(Provided material)

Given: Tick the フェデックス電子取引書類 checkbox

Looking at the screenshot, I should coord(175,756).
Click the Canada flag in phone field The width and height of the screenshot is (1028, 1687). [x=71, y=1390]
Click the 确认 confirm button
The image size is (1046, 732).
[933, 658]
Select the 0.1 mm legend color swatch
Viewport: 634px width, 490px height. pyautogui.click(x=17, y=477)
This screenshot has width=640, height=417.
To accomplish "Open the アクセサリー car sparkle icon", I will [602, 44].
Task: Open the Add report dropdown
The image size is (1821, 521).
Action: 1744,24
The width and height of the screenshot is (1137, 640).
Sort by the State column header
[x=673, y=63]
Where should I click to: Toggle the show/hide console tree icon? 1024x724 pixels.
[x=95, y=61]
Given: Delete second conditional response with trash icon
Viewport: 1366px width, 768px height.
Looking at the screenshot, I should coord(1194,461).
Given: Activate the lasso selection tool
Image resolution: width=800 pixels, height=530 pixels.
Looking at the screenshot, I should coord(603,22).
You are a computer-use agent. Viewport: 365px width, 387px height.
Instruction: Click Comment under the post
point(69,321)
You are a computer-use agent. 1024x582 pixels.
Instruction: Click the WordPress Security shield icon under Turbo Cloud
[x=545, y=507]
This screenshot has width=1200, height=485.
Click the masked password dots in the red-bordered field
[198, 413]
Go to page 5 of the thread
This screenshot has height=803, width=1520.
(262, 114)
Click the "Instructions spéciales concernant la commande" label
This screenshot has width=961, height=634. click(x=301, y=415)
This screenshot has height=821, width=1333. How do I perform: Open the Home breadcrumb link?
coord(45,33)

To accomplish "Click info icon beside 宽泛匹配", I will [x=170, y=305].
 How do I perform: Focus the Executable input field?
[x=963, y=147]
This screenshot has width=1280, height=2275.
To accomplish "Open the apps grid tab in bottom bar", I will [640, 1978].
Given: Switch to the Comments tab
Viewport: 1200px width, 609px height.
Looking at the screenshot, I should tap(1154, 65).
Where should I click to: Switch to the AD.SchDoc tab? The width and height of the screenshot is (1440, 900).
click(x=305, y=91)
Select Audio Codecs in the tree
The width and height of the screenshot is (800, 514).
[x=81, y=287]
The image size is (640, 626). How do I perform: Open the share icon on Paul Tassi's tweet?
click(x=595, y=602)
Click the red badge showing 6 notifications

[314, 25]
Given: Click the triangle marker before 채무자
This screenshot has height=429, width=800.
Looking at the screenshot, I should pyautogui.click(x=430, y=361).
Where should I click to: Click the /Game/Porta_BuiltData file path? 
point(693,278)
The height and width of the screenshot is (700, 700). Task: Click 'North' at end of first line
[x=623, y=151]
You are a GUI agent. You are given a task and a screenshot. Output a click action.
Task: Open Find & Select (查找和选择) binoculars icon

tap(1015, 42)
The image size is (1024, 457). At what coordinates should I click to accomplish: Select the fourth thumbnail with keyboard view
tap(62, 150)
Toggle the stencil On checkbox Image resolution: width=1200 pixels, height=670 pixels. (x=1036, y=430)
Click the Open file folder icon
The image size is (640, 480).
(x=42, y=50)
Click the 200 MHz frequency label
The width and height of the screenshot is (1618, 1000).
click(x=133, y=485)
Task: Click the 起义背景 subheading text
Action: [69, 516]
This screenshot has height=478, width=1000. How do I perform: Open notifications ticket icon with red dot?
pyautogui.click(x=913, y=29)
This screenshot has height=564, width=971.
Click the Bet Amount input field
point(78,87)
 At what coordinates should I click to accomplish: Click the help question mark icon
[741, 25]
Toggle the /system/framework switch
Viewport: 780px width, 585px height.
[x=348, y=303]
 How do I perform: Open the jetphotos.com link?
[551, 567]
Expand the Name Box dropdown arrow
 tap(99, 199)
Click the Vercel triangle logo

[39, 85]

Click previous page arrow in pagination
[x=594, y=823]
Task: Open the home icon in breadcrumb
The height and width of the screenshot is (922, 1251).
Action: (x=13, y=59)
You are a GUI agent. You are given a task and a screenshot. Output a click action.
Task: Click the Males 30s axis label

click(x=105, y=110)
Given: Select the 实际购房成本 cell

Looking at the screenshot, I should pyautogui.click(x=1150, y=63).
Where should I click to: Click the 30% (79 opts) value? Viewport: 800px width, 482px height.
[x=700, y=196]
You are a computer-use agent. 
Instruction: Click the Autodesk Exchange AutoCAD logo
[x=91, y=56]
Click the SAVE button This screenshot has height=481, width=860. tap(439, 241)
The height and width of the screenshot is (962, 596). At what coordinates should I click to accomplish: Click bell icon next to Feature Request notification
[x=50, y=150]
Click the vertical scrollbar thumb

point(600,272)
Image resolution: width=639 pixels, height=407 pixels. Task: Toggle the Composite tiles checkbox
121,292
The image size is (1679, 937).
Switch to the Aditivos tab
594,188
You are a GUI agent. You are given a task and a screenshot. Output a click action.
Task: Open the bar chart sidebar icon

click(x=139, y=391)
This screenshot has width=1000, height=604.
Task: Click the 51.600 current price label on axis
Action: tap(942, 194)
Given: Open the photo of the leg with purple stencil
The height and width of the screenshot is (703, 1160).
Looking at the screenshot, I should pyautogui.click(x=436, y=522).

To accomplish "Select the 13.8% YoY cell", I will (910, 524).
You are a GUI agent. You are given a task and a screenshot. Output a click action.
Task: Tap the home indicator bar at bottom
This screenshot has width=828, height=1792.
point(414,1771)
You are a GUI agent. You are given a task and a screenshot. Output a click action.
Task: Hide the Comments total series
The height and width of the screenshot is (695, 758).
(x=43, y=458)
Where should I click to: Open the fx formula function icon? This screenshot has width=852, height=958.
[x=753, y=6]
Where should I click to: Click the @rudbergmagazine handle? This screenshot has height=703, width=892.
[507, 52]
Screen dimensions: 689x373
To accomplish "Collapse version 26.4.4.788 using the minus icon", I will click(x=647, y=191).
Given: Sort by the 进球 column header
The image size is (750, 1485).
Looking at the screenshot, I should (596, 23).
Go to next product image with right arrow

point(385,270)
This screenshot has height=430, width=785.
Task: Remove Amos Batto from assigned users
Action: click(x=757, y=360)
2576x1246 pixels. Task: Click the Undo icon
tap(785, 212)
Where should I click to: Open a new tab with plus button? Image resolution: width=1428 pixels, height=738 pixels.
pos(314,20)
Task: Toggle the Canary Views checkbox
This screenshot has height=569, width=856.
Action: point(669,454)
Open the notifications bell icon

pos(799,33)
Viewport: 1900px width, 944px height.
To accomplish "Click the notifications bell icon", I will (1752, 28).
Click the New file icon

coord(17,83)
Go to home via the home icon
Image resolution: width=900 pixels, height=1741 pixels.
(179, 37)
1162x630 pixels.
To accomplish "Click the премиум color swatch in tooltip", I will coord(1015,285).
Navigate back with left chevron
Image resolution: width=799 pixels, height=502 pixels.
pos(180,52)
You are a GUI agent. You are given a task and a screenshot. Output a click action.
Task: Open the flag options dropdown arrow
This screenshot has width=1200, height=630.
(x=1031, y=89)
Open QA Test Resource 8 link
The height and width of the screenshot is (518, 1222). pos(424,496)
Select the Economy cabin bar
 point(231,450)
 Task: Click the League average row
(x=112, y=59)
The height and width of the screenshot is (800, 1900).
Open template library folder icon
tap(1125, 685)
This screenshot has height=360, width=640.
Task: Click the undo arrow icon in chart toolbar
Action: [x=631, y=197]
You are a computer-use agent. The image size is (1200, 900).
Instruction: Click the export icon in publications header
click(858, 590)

(End Provided material)

* _Task prompt_
Reproduce the full set of entries above exactly, without dropping a line.

* _Answer to this task_
Given: Tick the フェデックス電子取引書類 checkbox

Looking at the screenshot, I should coord(175,756).
Click the Canada flag in phone field The width and height of the screenshot is (1028, 1687). [x=71, y=1390]
Click the 确认 confirm button
The image size is (1046, 732).
[933, 658]
Select the 0.1 mm legend color swatch
Viewport: 634px width, 490px height. pyautogui.click(x=17, y=477)
This screenshot has width=640, height=417.
To accomplish "Open the アクセサリー car sparkle icon", I will [602, 44].
Task: Open the Add report dropdown
The image size is (1821, 521).
Action: 1744,24
The width and height of the screenshot is (1137, 640).
Sort by the State column header
[x=673, y=63]
Where should I click to: Toggle the show/hide console tree icon? 1024x724 pixels.
[x=95, y=61]
Given: Delete second conditional response with trash icon
Viewport: 1366px width, 768px height.
Looking at the screenshot, I should coord(1194,461).
Given: Activate the lasso selection tool
Image resolution: width=800 pixels, height=530 pixels.
Looking at the screenshot, I should coord(603,22).
You are a computer-use agent. Viewport: 365px width, 387px height.
Instruction: Click Comment under the post
point(69,321)
You are a computer-use agent. 1024x582 pixels.
Instruction: Click the WordPress Security shield icon under Turbo Cloud
[x=545, y=507]
This screenshot has width=1200, height=485.
Click the masked password dots in the red-bordered field
[198, 413]
Go to page 5 of the thread
This screenshot has height=803, width=1520.
(262, 114)
Click the "Instructions spéciales concernant la commande" label
This screenshot has width=961, height=634. click(x=301, y=415)
This screenshot has height=821, width=1333. How do I perform: Open the Home breadcrumb link?
coord(45,33)

To accomplish "Click info icon beside 宽泛匹配", I will [x=170, y=305].
 How do I perform: Focus the Executable input field?
[x=963, y=147]
This screenshot has width=1280, height=2275.
To accomplish "Open the apps grid tab in bottom bar", I will [640, 1978].
Given: Switch to the Comments tab
Viewport: 1200px width, 609px height.
Looking at the screenshot, I should tap(1154, 65).
Where should I click to: Switch to the AD.SchDoc tab? The width and height of the screenshot is (1440, 900).
click(x=305, y=91)
Select Audio Codecs in the tree
The width and height of the screenshot is (800, 514).
[x=81, y=287]
The image size is (640, 626). How do I perform: Open the share icon on Paul Tassi's tweet?
click(x=595, y=602)
Click the red badge showing 6 notifications

[314, 25]
Given: Click the triangle marker before 채무자
This screenshot has height=429, width=800.
Looking at the screenshot, I should pyautogui.click(x=430, y=361).
Where should I click to: Click the /Game/Porta_BuiltData file path? 
point(693,278)
The height and width of the screenshot is (700, 700). Task: Click 'North' at end of first line
[x=623, y=151]
You are a GUI agent. You are given a task and a screenshot. Output a click action.
Task: Open Find & Select (查找和选择) binoculars icon

tap(1015, 42)
The image size is (1024, 457). At what coordinates should I click to accomplish: Select the fourth thumbnail with keyboard view
tap(62, 150)
Toggle the stencil On checkbox Image resolution: width=1200 pixels, height=670 pixels. (x=1036, y=430)
Click the Open file folder icon
The image size is (640, 480).
(x=42, y=50)
Click the 200 MHz frequency label
The width and height of the screenshot is (1618, 1000).
click(x=133, y=485)
Task: Click the 起义背景 subheading text
Action: [69, 516]
This screenshot has height=478, width=1000. How do I perform: Open notifications ticket icon with red dot?
pyautogui.click(x=913, y=29)
This screenshot has height=564, width=971.
Click the Bet Amount input field
point(78,87)
 At what coordinates should I click to accomplish: Click the help question mark icon
[741, 25]
Toggle the /system/framework switch
Viewport: 780px width, 585px height.
[x=348, y=303]
 How do I perform: Open the jetphotos.com link?
[551, 567]
Expand the Name Box dropdown arrow
 tap(99, 199)
Click the Vercel triangle logo

[39, 85]

Click previous page arrow in pagination
[x=594, y=823]
Task: Open the home icon in breadcrumb
The height and width of the screenshot is (922, 1251).
Action: (x=13, y=59)
You are a GUI agent. You are given a task and a screenshot. Output a click action.
Task: Click the Males 30s axis label

click(x=105, y=110)
Given: Select the 实际购房成本 cell

Looking at the screenshot, I should pyautogui.click(x=1150, y=63).
Where should I click to: Click the 30% (79 opts) value? Viewport: 800px width, 482px height.
[x=700, y=196]
You are a computer-use agent. 
Instruction: Click the Autodesk Exchange AutoCAD logo
[x=91, y=56]
Click the SAVE button This screenshot has height=481, width=860. tap(439, 241)
The height and width of the screenshot is (962, 596). At what coordinates should I click to accomplish: Click bell icon next to Feature Request notification
[x=50, y=150]
Click the vertical scrollbar thumb

point(600,272)
Image resolution: width=639 pixels, height=407 pixels. Task: Toggle the Composite tiles checkbox
121,292
The image size is (1679, 937).
Switch to the Aditivos tab
594,188
You are a GUI agent. You are given a task and a screenshot. Output a click action.
Task: Open the bar chart sidebar icon

click(x=139, y=391)
This screenshot has width=1000, height=604.
Task: Click the 51.600 current price label on axis
Action: tap(942, 194)
Given: Open the photo of the leg with purple stencil
The height and width of the screenshot is (703, 1160).
Looking at the screenshot, I should pyautogui.click(x=436, y=522).

To accomplish "Select the 13.8% YoY cell", I will (910, 524).
You are a GUI agent. You are given a task and a screenshot. Output a click action.
Task: Tap the home indicator bar at bottom
This screenshot has width=828, height=1792.
point(414,1771)
You are a GUI agent. You are given a task and a screenshot. Output a click action.
Task: Hide the Comments total series
The height and width of the screenshot is (695, 758).
(x=43, y=458)
Where should I click to: Open the fx formula function icon? This screenshot has width=852, height=958.
[x=753, y=6]
Where should I click to: Click the @rudbergmagazine handle? This screenshot has height=703, width=892.
[507, 52]
Screen dimensions: 689x373
To accomplish "Collapse version 26.4.4.788 using the minus icon", I will click(x=647, y=191).
Given: Sort by the 进球 column header
The image size is (750, 1485).
Looking at the screenshot, I should (596, 23).
Go to next product image with right arrow

point(385,270)
This screenshot has height=430, width=785.
Task: Remove Amos Batto from assigned users
Action: click(x=757, y=360)
2576x1246 pixels. Task: Click the Undo icon
tap(785, 212)
Where should I click to: Open a new tab with plus button? Image resolution: width=1428 pixels, height=738 pixels.
pos(314,20)
Task: Toggle the Canary Views checkbox
This screenshot has height=569, width=856.
Action: point(669,454)
Open the notifications bell icon

pos(799,33)
Viewport: 1900px width, 944px height.
To accomplish "Click the notifications bell icon", I will (1752, 28).
Click the New file icon

coord(17,83)
Go to home via the home icon
Image resolution: width=900 pixels, height=1741 pixels.
(179, 37)
1162x630 pixels.
To accomplish "Click the премиум color swatch in tooltip", I will coord(1015,285).
Navigate back with left chevron
Image resolution: width=799 pixels, height=502 pixels.
pos(180,52)
You are a GUI agent. You are given a task and a screenshot. Output a click action.
Task: Open the flag options dropdown arrow
This screenshot has width=1200, height=630.
(x=1031, y=89)
Open QA Test Resource 8 link
The height and width of the screenshot is (518, 1222). pos(424,496)
Select the Economy cabin bar
 point(231,450)
 Task: Click the League average row
(x=112, y=59)
The height and width of the screenshot is (800, 1900).
Open template library folder icon
tap(1125, 685)
This screenshot has height=360, width=640.
Task: Click the undo arrow icon in chart toolbar
Action: [x=631, y=197]
You are a computer-use agent. The image size is (1200, 900).
Instruction: Click the export icon in publications header
click(858, 590)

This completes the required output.